Tips for Managing ADHD for Insecure Attachers

Although ADHD is more commonly thought of as a childhood condition, approximately 5% of adults have ADHD. The association between attachment theory and ADHD has allowed us some insight into how to efficiently deal with ADHD. Furthermore, this link allows us to adjust tips for ADHD management specifically for people with insecure attachment.

How to manage ADHD

ADHD is typically recognized as a childhood-specific disorder. Indeed, the condition is commonly first noticed in school-aged children struggling to fit into the parameters of formal classroom environments. Although it may not seem like it at the time, children diagnosed at a young age are actually relatively lucky. An early diagnosis means that strategies designed to help their symptoms can be implemented early on. Therefore, between the child’s own efforts and those of their caregivers’, the effect of ADHD can be managed before symptoms become more concrete. 

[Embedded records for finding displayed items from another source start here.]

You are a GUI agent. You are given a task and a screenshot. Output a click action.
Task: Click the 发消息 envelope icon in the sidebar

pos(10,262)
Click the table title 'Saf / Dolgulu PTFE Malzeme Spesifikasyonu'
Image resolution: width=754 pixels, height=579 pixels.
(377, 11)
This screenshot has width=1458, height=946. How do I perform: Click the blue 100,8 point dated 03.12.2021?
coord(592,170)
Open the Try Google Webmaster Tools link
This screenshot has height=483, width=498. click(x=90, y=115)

However, some people with ADHD were not fortunate enough to have been diagnosed in childhood. Approximately 60% of these people carry their symptoms into adulthood. If you’re one of the roughly 5% of adults with ADHD, then you likely understand how the condition can affect your work life, relationships, and overall quality of life because of how it impacts your ability to manage your thoughts and emotions healthily, follow directions, and finish tasks on time. For these reasons, this article covers ADHD coping skills and how attachment and ADHD connect. 

Don’t know your attachment style yet? Take our free Attachment Style Quiz and discover your attachment style within minutes!

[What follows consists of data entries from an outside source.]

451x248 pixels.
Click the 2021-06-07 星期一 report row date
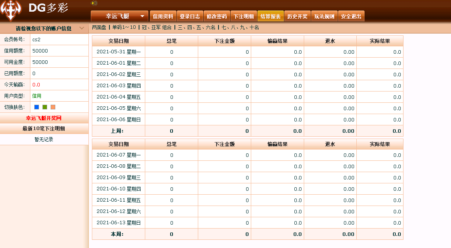click(118, 155)
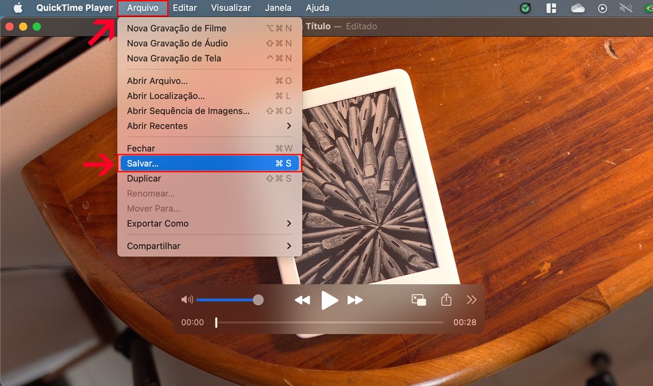Image resolution: width=653 pixels, height=386 pixels.
Task: Click the video timeline playhead
Action: click(216, 322)
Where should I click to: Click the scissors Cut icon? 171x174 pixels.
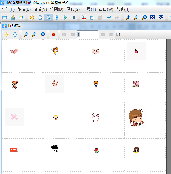[x=84, y=18]
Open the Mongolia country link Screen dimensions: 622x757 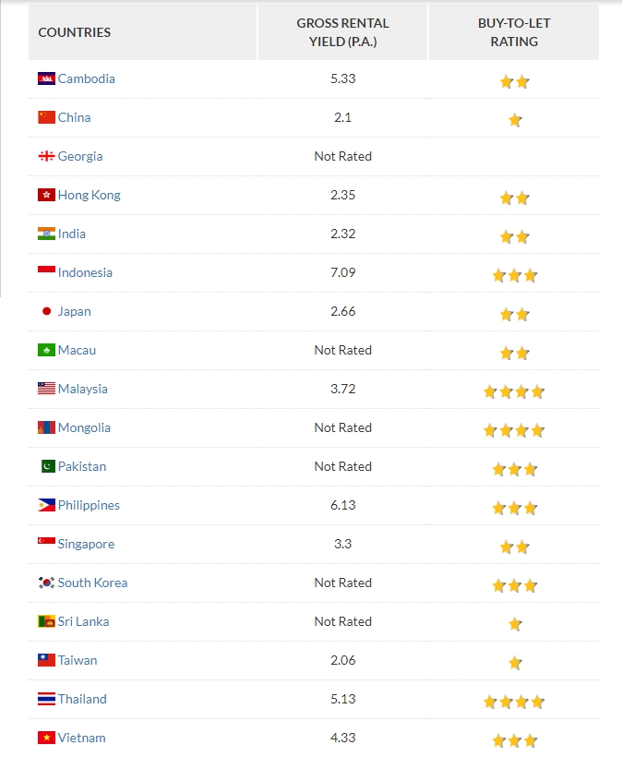(84, 427)

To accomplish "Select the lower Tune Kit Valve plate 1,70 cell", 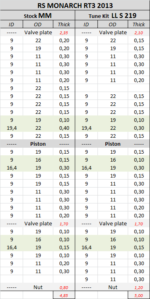I will [138, 224].
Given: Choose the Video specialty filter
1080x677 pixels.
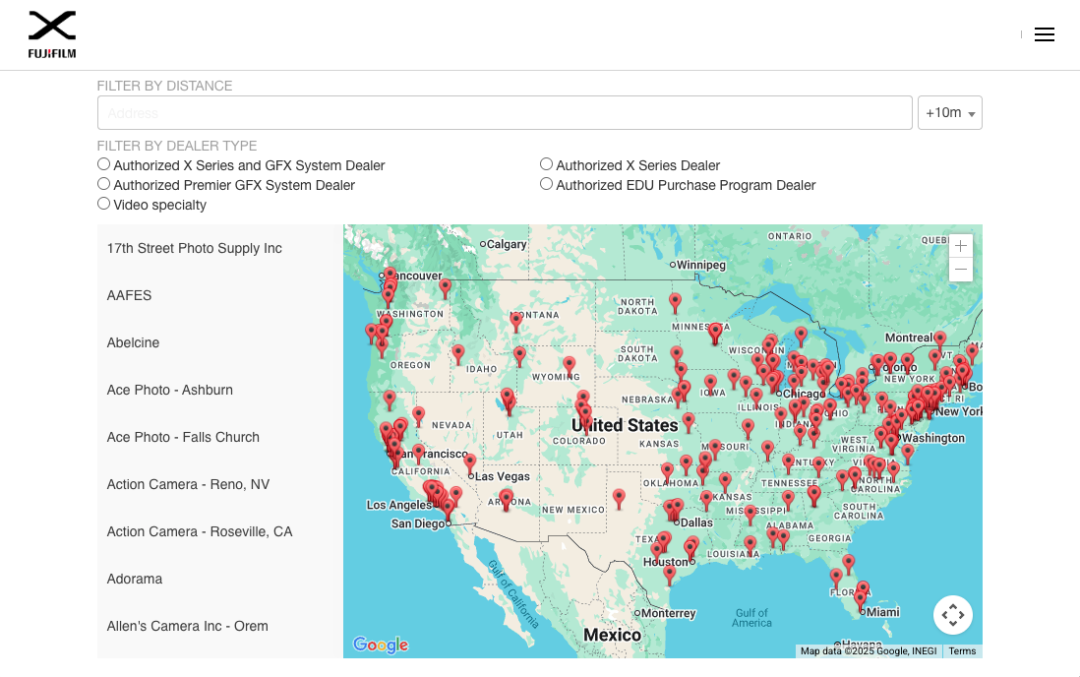Looking at the screenshot, I should click(103, 204).
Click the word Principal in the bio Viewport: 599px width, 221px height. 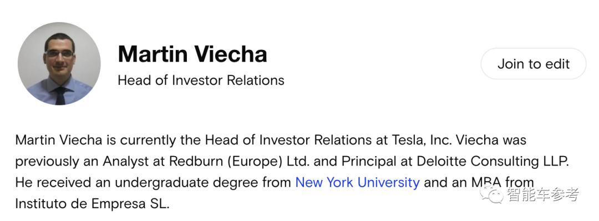(369, 162)
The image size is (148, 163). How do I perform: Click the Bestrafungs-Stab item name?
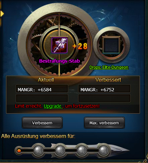[x=59, y=61]
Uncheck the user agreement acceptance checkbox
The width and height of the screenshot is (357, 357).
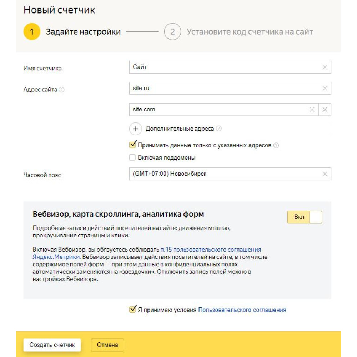click(x=132, y=310)
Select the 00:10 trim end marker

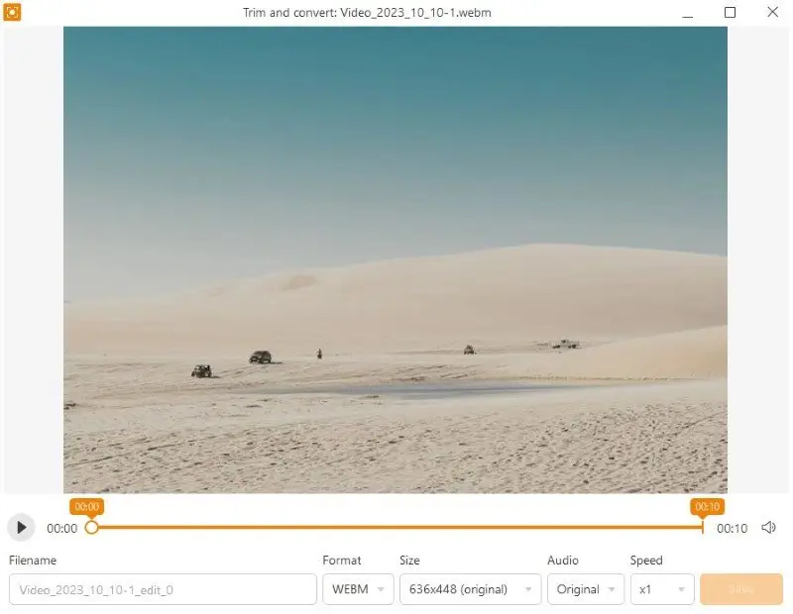click(x=707, y=506)

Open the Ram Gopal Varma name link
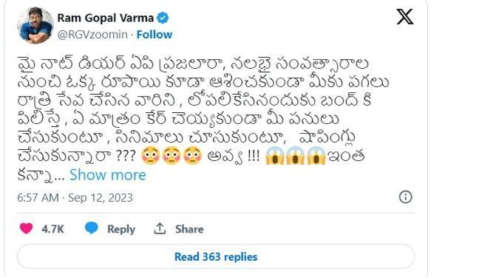pos(106,18)
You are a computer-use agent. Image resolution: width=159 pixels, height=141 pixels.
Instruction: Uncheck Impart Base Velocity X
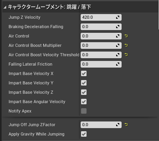(84, 73)
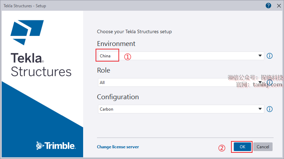
Task: Open the Change license server link
Action: [x=118, y=147]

ADHD and Insecure Attachment

As we discussed in our previous article “What Is ADHD? How Does It Relate to Attachment?,” there is a strong association between ADHD and insecure attachment. Essentially, the presence of one condition increases the likelihood of developing the other, as well as how people cope with the symptoms of both. 

However, no two people with ADHD or an insecure attachment are the same. On the one hand, they may share similar struggles from time to time. On the other hand, they may also have incredibly individualized issues depending on their personal circumstances and particular attachment style. Therefore, it’s important to take a selective approach to guidance or behavioral strategies designed to alleviate ADHD or attachment issues. 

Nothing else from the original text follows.